The HumancentiPad could do everything except read, and I couldn’t help but sympathize with it. The intangibility of online user agreements causes people to be less concerned with the terms they are signing to. I believe that the virtual reality of the Internet is what separates users from these agreements. The speed at which the Internet runs also makes the few minutes it takes to read the terms seem like an eternity, especially when the accept button is so textually dominant over the terms.
Designed to be the ultimate personalization of the Internet, Facebook follows what William Patry describes as a pull business. Facebook is a pull business because, “rather than seeking to constrain the range of resources available to participants, pull models constantly strive to expand it while helping participants, pull models give even people on the periphery tools and resources (including connections to other people) needed to take initiative and to address opportunities creatively as they arise” (Patry 7). The aim of Facebook, as with most social networking sites, is to connect individuals on it to one another. Wanting to be part of a greater group fueled by constant communication is what draws people to the site. Facebook’s business model appears innovative by adapting to each individual consumer’s interests and having multiple means of communication available (wall post, chat, pictures, ect.). Clicking the terms of agreement when signing up for Facebook is simply the price to pay to ensure you are not left out of the community the site creates. People would much rather buy into Facebook and be a part of its personalized society than be critical of the various agreements they are signing themselves to by joining.
In contrast to the more individualized practices of “pull” marketing, “push” marketing establishes a baseline strategy to get general consumers (as opposed to specified marketing to individuals) to buy into their product. Patry argues that, “due to their push mentality, the copyright industries view the entirety of copyright as unidirectional: the public is a passive participant, whose role is to simply pay copyright owners, or to stop using copyrighted works“ (Patry 8).
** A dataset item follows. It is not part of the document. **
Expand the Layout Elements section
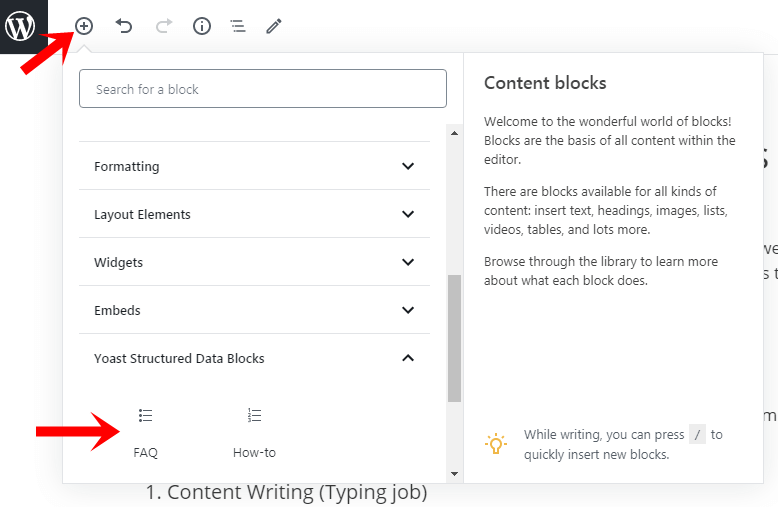This screenshot has width=778, height=507. click(x=254, y=214)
Even as a pull model, the language of Facebook’s “Statement of Rights and Responsibilities” is extraordinarily convoluted. The level of personalization that Facebook creates is a product of the rights they earn for their consumers’ identities through the agreement, so it is no wonder the language used is flexible. Perhaps the best clause in their terms of agreement is, “we can change this Statement if we provide you notice (by posting the change on the Facebook Site Governance Page) and an opportunity to comment. To get notice of any future changes to this Statement, visit our Facebook Site Governance Page and “like” the Page” (Sec.14, Pt. 1). If you are only notified of agreement changes if you like and get notifications from a particular page within the site, Facebook’s terms are subject to change without the direct notice of their general users (ie. those who do not read the fine print regularly). The language used in this part of Facebook’s terms of agreement are analogous to Patry’s understanding of a pull model, as the terms are subject to change as the site changes. Patry is pretty adamant in claiming that the copyright industry should be transformed into a pull business. I am tempted to say that I would rather the law be rigid and commonly understood with respect to copyright than be ever changing and only relevant on a case by case basis, as through a pull system. If the rules of copyright are ever changing to fit the individuals involved, like in the case of Facebook, is it necessarily better for the individual?
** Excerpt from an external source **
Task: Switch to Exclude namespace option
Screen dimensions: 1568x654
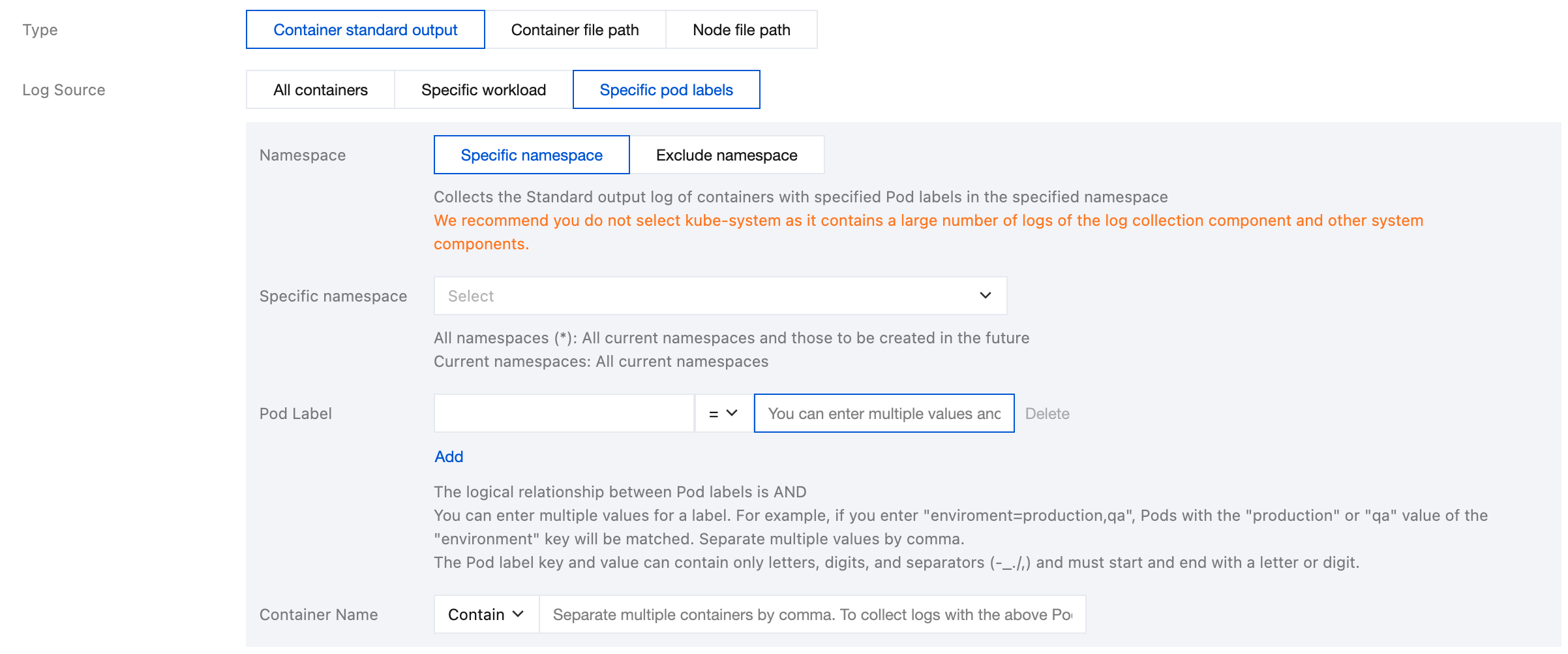Action: (x=726, y=155)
The power of Facebook’s agreement policy, like in the case of copyright law in general, comes from the uncertainty it creates. Even if a Facebook user reads the terms they are inevitably going to agree to, the language the terms are formed on does not aid the consumer in having any idea what they are signing to. Perhaps the reason we are so trained to not read user agreements is because we are used to the language being so extraordinarily indecisive. Because we are preconditioned to think the terms will be vague and unhelpful to us, we don’t bother with them unless we absolutely have to, and even then we may just skim.